Characterization of Rac/Cdc42 Inhibitors as Anti‐cancer Compounds

Abstract

Metastatic breast cancer continues to be the primary cause of cancer-related death in women, needing targeted therapies to inhibit this process. Therefore, we are designing small molecule inhibitors to specifically block the metastatic phase, focusing on the Rho GTPases Rac1 and Cdc42. These close homologs direct the actin cytoskeletal changes required for cell migration/invasion, driving the first steps of metastasis. Rho GTPases are activated by Guanine Nucleotide Exchange Factors (GEF), which promote the exchange of GDP to GTP. We have designed the molecule Ehop-016, a carbazole derivative, to inhibit Rac1 at an IC50 of 1.1 uM by disrupting the interaction of the GEF Vav2 with Rac1. Based on this molecule, we designed a more potent inhibitor, MBQ-167, to block both Rac1 and Cdc42 at IC50s 103 nM and 78 nM, respectively,in human HER2 (+) breast cancer cells and triple-negative breast cancer cells.
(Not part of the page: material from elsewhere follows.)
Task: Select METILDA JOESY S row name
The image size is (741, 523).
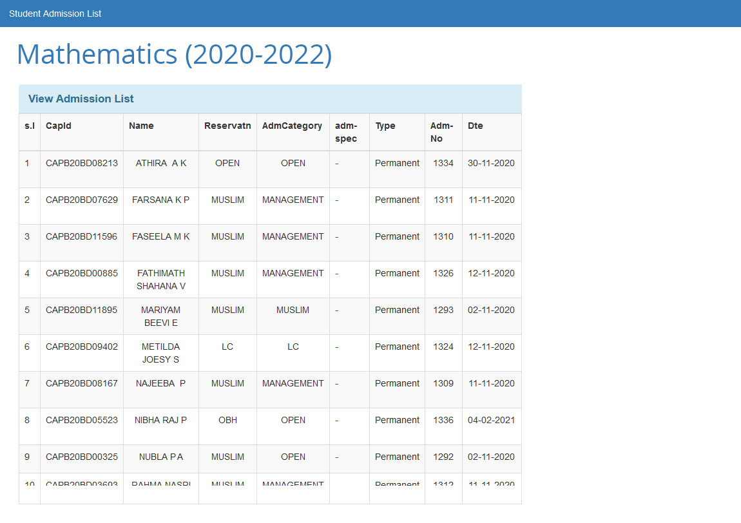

Moreover, MBQ-167 inhibits tumor growth and metastasis by ~90% in pre-clinical mouse models of breast cancer. MBQ-167 also has a different mechanism of inhibition to EHop-016 by direct inhibition of GTP/GDP binding. We hypothesized that by designing stronger inhibitors based on MBQ-167 structure with drug-like properties, we could achieve an improved inhibition for Rac1 and Cdc42, as well as achieve different specificities against the numerous oncogenic GEFs that regulate cancer malignancy. Thus, we synthesized a panel of derivatives, maintaining 9-ethyl-3-(1H-1,2,3-triazol-1-yl)-9H-carbazole as the core for each derivative. HER2 (+) breast cancer cells were treated with 500 nM of the derivatives for 72 hrs. The CellTiter 96 Non-Radioactive Cell Proliferation Assay was used to analyze cell viability by quantifying both attached and detached cells in the same well. Results show that MBQ-167 derivatives decreased cell viability to various degrees. Therefore, we have demonstrated that small structural modifications of MBQ-167 can affect the cytotoxic activity of carbazole derivatives with potential as anti-cancer drugs, and as tools to block Rac/Cdc42 activities in biological systems.